In a paper to be published in the December issue of Astrobiology, professor Dirk Schulze-Makuch and colleagues propose a new system that classifies some planets as either similar to Earth or not similar but capable of harboring life.

That is different from the current system, which is dominated by the notion that Earth serves as the best model of conditions suited to the emergence of life on other worlds, Schulze-Makuch said.

The search for life on other planets should actually begin with two questions, said Schulze-Makuch, who is working with nine fellow researchers, representing NASA, the SETI (Search for Extraterrestrial Intelligence) Institute, the German Aerospace Center and four universities.

"The first question is whether Earthlike conditions can be found on other worlds, since we know empirically that those conditions could harbor life," he said. "The second question is whether conditions exist on exoplanets that suggest the possibility of other forms of life, whether known to us or not."

Co-authors of the paper included David Catling, of the University of Washington; and Marina Resendes de Sousa Antonia, Carol Turse and Grayson Boyer, all of Washington State University.

About 700 exoplanets, those outside our solar system, have been discovered so far, and only a few have the potential for Earthlike life. But there are an estimated 50 billion planets in our galaxy.

The authors suggest that newly discovered planets be classified using two different indexes: an Earth Similarity Index, for those with Earthlike features; and a Planetary Habitability Index, for those that contain chemical and physical properties that are theoretically conducive to life in more extreme conditions.

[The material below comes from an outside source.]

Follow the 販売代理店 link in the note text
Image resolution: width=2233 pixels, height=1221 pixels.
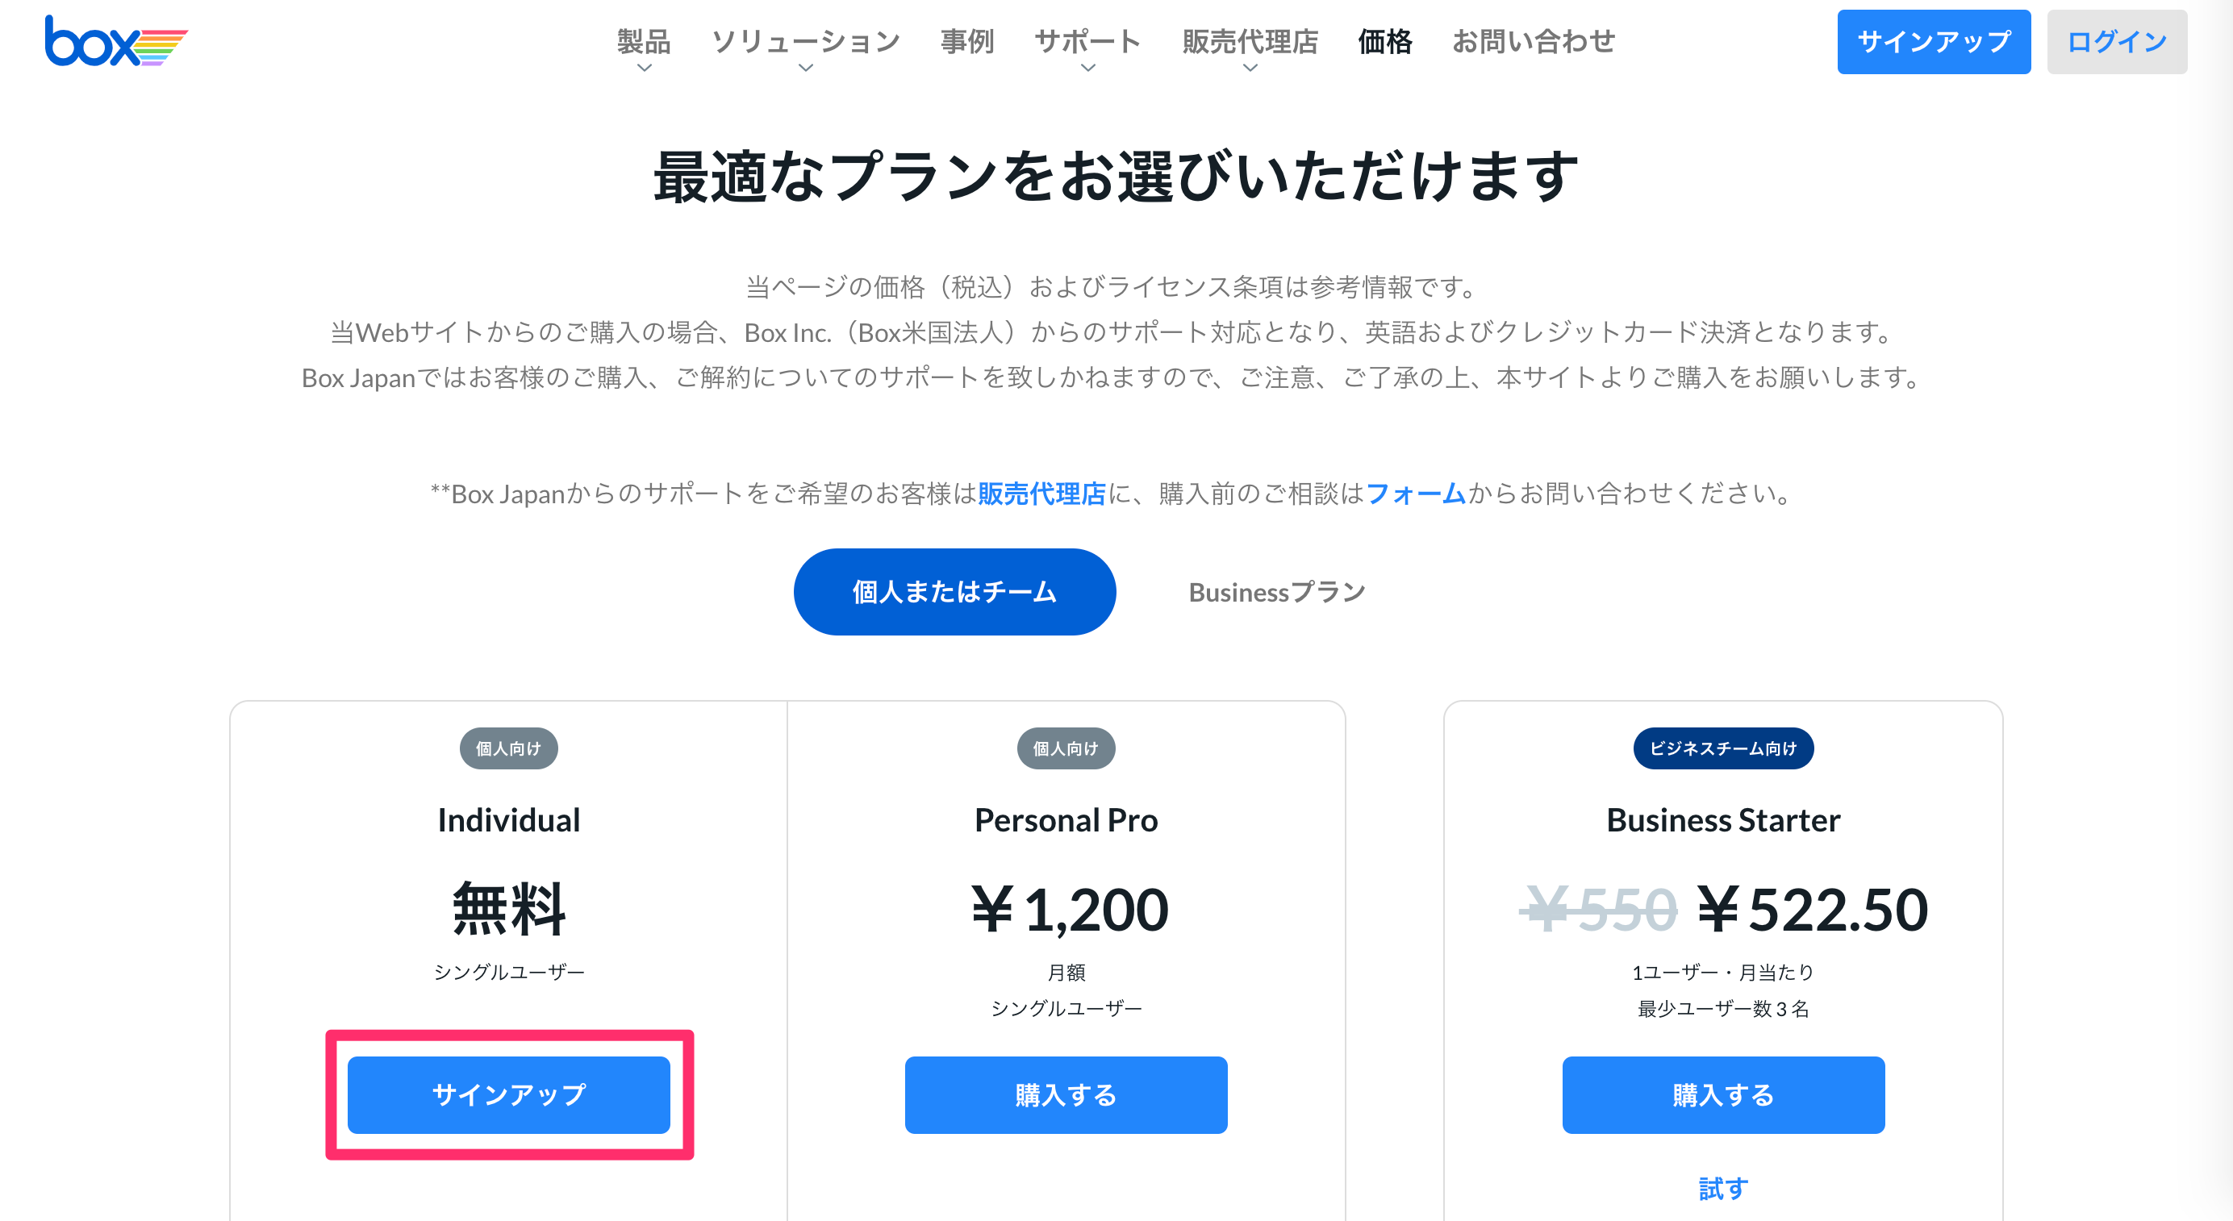[1041, 494]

Seth Shostak, of the SETI Institute in Mountain View, Calif., said the new system makes sense.

"For scientists, the scale provides a quick categorization of a planet's relevance to biology, in the same way that stellar types can immediately tell an astronomer something about the size, temperature and brightness of a star," Shostak said.

The new system also has the potential to better inform the public, he said.

"If the scale becomes widely used, it might also prove useful in conveying to the public exactly how excited they should become when a new planet discovery is made," Shostak said.

The two indexes proposed by the group mark the first attempt by scientists to categorize exoplanets and exomoons in accordance with their potential to harbor some form of life, he said.

"Interest in exoplanets is going to focus initially on the search for terrestrial, Earthlike planets," said Schulze-Makuch.

But the authors believe that focusing exclusively on Earth-based assumptions is too limiting.

"Habitability in a wider sense is not necessarily restricted to water as a solvent or to a planet circling a star," the paper said. "For example, the hydrocarbon lakes on Titan (Saturn's largest moon) could host a different form of life."

"Orphan planets wandering free of any central star could likewise conceivably feature conditions suitable for some form of life," they wrote.

The major barrier to this proposal is that human imagination has difficulty conceiving of radically different life-forms, Schulze-Makuch said.

"How will it be different from us, and to what extent, and what environment does it require?" he said. "There is a lot of scientific speculation associated with it."

The paper's authors contend the alternative is to risk overlooking potentially habitable worlds.

Other co-writers of the paper were Alfonso Davila, of SETI; Alberto Fairen, of NASA; Abel Mendez, of the University of Puerto Rico at Aricebo; Philip von Paris, of the German Aerospace Center; and Louis N. Irwin, of the University of Texas-El Paso.